Tally the lines in the rows below that contain the string "width", and give only the count.

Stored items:
## start

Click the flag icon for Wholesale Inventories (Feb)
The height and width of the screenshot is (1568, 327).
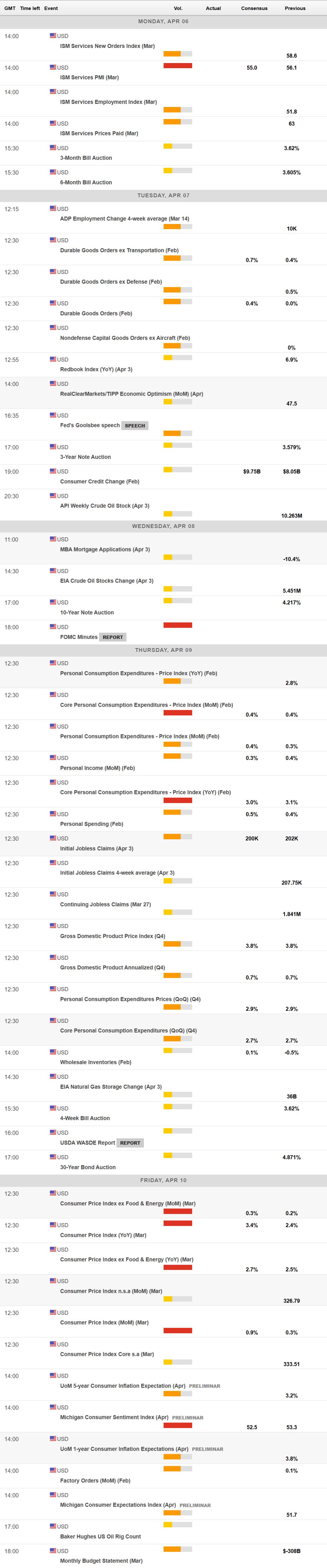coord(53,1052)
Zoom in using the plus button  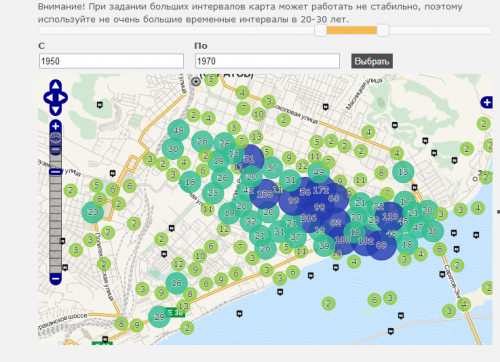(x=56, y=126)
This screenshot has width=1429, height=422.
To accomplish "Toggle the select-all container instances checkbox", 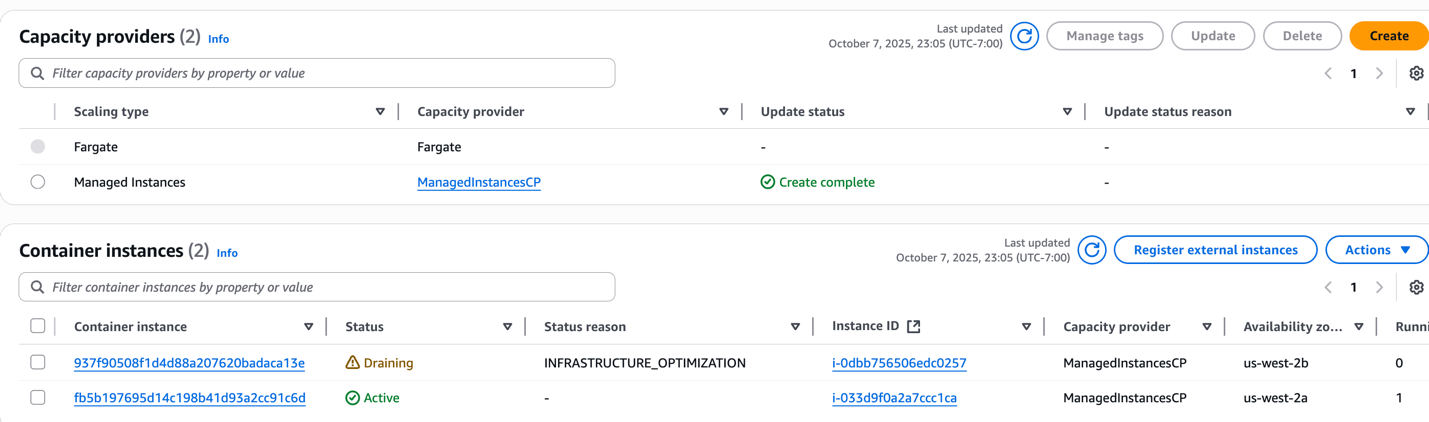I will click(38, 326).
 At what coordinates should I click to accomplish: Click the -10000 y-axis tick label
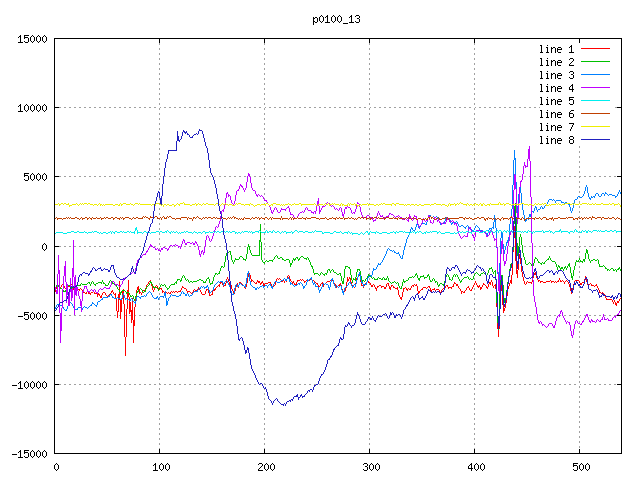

## end

### Task output
2